Nada tidak henti mencium dan memeluk anak laki-lakinya. Lima tahun tidak bertemu, rindu itu sangat menggebu.
Alfian sudah besar. Nada merasa jadi ibu hebat untuk anak-anaknya.
"Papa di mana?"
Nada menelan ludahnya. Di mana Ibnu, ia sendiri tidak tahu. Semalam ia menunggu, tapi laki-laki itu tak kunjung datang.
"Ada." Nada melihat ke arah pintu. Semoga, laki-laki itu segera muncul.
"Kamu ke kamar dulu." Nada membujuk Alfian. Tidak ingin membuat putranya khawatir apalagi tahu peristiwa yang sedang menimpa papanya.
"Papa tidak tahu kepulangan Al, kan"?
"Tentu. Mama merahasiakannya." senyum Nada menular pada Alfian.
"Rindu Mama.

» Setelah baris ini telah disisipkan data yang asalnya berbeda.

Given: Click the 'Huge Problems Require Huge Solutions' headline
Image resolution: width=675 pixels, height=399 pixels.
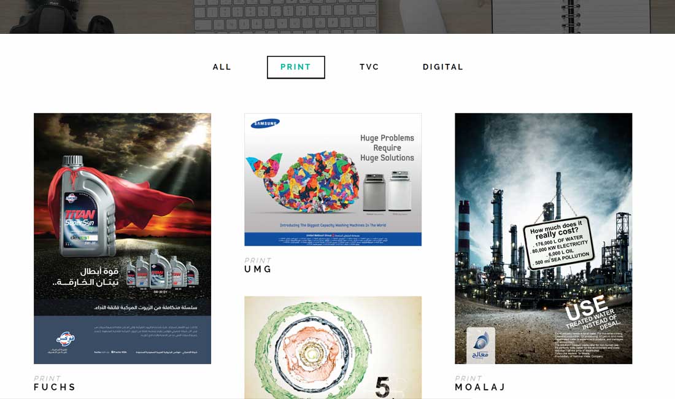Looking at the screenshot, I should pyautogui.click(x=387, y=148).
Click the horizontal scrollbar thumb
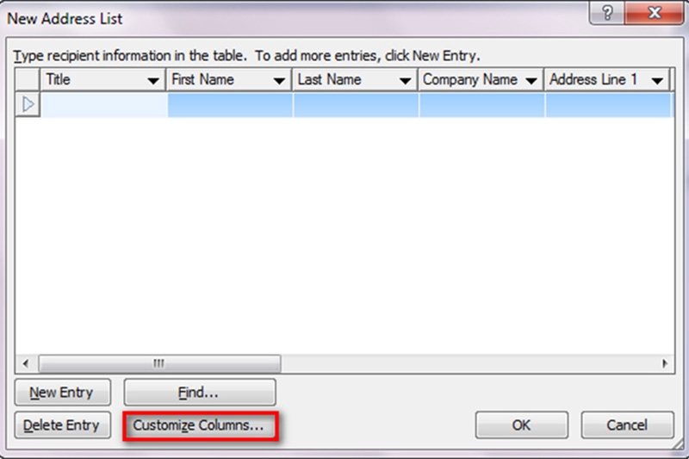This screenshot has height=459, width=689. coord(159,363)
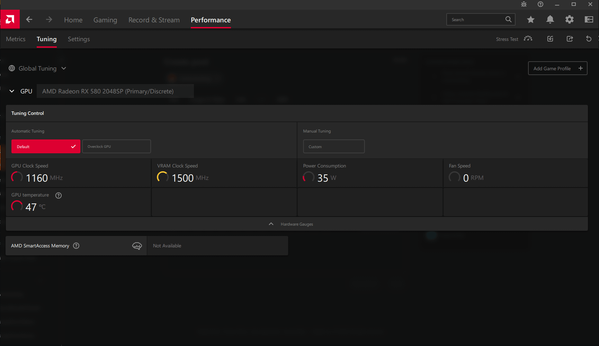
Task: Enable Overclock GPU automatic tuning
Action: coord(116,146)
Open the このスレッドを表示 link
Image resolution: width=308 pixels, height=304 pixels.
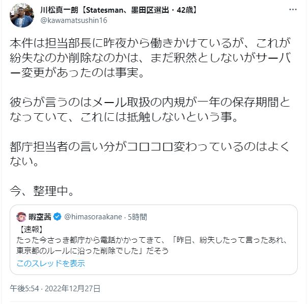pos(50,264)
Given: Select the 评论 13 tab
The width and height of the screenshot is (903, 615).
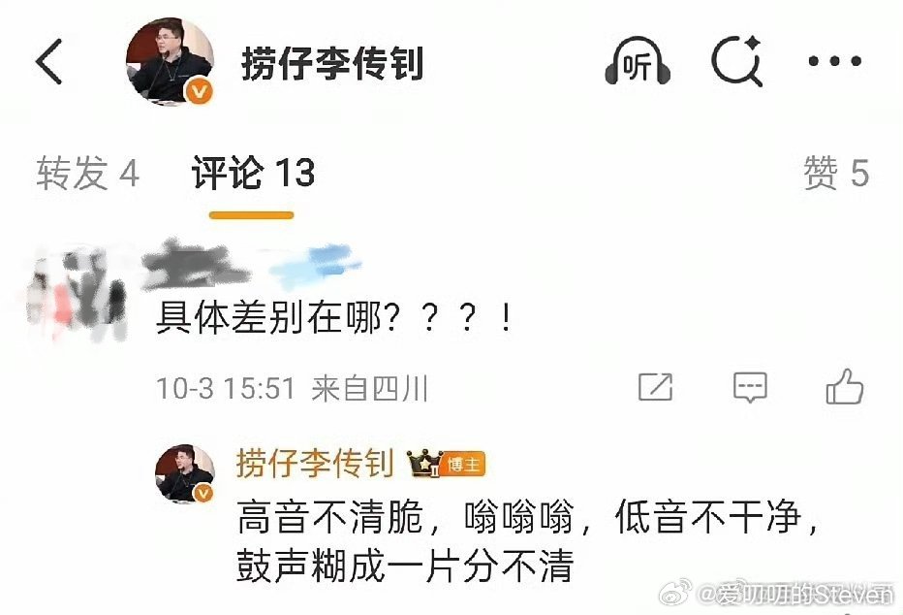Looking at the screenshot, I should click(253, 173).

Tapi, Al harus tuntaskan dengan Papa dulu." Alfian putranya, tidak akan lama lagi sudah dewasa.
Nada mengekor di belakang. "Al mau ganti baju. Mama mau ikut juga?"
"Mama rindu."
Alfian tergelak. "Miss you to, Mom." Nada mendapatkan pelukan lagi sebelum melepaskan Alfian ke kamar.
"Surprise!!!"
Terdengar suara petasan tepat saat Alfian menutup pintu kamar. Alhasil Nada kembali membuka pintu kamar putranya saat mendengar kegaduhan tersebut.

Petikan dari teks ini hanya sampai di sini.